What the task requires:
Would you retype every record below exactly as written?
Input below:
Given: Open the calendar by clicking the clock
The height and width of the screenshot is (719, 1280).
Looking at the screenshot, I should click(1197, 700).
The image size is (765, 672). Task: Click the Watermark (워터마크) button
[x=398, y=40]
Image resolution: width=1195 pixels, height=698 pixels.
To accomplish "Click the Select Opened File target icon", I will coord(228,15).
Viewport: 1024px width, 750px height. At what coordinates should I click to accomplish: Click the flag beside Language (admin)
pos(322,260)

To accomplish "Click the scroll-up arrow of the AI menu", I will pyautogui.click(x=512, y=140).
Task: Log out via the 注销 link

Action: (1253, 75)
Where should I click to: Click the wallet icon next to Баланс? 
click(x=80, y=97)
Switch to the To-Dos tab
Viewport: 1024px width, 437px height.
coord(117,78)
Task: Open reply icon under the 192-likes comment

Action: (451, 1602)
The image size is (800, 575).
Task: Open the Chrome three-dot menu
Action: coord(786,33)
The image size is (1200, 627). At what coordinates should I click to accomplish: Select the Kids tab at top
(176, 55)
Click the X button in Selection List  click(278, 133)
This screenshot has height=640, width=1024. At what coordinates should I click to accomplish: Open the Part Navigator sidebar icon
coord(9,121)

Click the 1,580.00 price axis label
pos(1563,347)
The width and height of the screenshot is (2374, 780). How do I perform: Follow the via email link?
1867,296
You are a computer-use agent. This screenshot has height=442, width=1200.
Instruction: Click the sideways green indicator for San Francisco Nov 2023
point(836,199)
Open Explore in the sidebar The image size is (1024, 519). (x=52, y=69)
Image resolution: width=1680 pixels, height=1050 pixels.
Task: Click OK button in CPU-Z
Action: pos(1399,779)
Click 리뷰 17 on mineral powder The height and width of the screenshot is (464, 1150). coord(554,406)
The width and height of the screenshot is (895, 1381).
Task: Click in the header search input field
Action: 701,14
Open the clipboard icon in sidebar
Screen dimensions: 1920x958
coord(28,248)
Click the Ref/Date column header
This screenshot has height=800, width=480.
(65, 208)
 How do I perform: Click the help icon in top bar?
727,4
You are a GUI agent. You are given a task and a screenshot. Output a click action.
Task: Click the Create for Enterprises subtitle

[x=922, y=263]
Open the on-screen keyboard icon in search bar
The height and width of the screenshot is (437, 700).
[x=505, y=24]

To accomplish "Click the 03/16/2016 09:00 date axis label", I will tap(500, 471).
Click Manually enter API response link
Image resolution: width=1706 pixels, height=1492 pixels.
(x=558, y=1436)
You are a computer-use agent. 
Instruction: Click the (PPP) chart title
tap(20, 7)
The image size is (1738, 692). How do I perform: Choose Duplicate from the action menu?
End of Input.
Result of this task:
Given: Open the calendar by clicking the clock
The height and width of the screenshot is (719, 1280).
Looking at the screenshot, I should click(1197, 700).
The image size is (765, 672). Task: Click the Watermark (워터마크) button
[x=398, y=40]
Image resolution: width=1195 pixels, height=698 pixels.
To accomplish "Click the Select Opened File target icon", I will coord(228,15).
Viewport: 1024px width, 750px height. At what coordinates should I click to accomplish: Click the flag beside Language (admin)
pos(322,260)

To accomplish "Click the scroll-up arrow of the AI menu", I will pyautogui.click(x=512, y=140).
Task: Log out via the 注销 link

Action: (1253, 75)
Where should I click to: Click the wallet icon next to Баланс? 
click(x=80, y=97)
Switch to the To-Dos tab
Viewport: 1024px width, 437px height.
coord(117,78)
Task: Open reply icon under the 192-likes comment

Action: (451, 1602)
The image size is (800, 575).
Task: Open the Chrome three-dot menu
Action: coord(786,33)
The image size is (1200, 627). At what coordinates should I click to accomplish: Select the Kids tab at top
(176, 55)
Click the X button in Selection List  click(278, 133)
This screenshot has height=640, width=1024. At what coordinates should I click to accomplish: Open the Part Navigator sidebar icon
coord(9,121)

Click the 1,580.00 price axis label
pos(1563,347)
The width and height of the screenshot is (2374, 780). How do I perform: Follow the via email link?
1867,296
You are a computer-use agent. This screenshot has height=442, width=1200.
Instruction: Click the sideways green indicator for San Francisco Nov 2023
point(836,199)
Open Explore in the sidebar The image size is (1024, 519). (x=52, y=69)
Image resolution: width=1680 pixels, height=1050 pixels.
Task: Click OK button in CPU-Z
Action: pos(1399,779)
Click 리뷰 17 on mineral powder The height and width of the screenshot is (464, 1150). coord(554,406)
The width and height of the screenshot is (895, 1381).
Task: Click in the header search input field
Action: 701,14
Open the clipboard icon in sidebar
Screen dimensions: 1920x958
coord(28,248)
Click the Ref/Date column header
This screenshot has height=800, width=480.
(65, 208)
 How do I perform: Click the help icon in top bar?
727,4
You are a GUI agent. You are given a task and a screenshot. Output a click action.
Task: Click the Create for Enterprises subtitle

[x=922, y=263]
Open the on-screen keyboard icon in search bar
The height and width of the screenshot is (437, 700).
[x=505, y=24]

To accomplish "Click the 03/16/2016 09:00 date axis label", I will tap(500, 471).
Click Manually enter API response link
Image resolution: width=1706 pixels, height=1492 pixels.
(x=558, y=1436)
You are a computer-use agent. 
Instruction: Click the (PPP) chart title
tap(20, 7)
The image size is (1738, 692). How do I perform: Choose Duplicate from the action menu?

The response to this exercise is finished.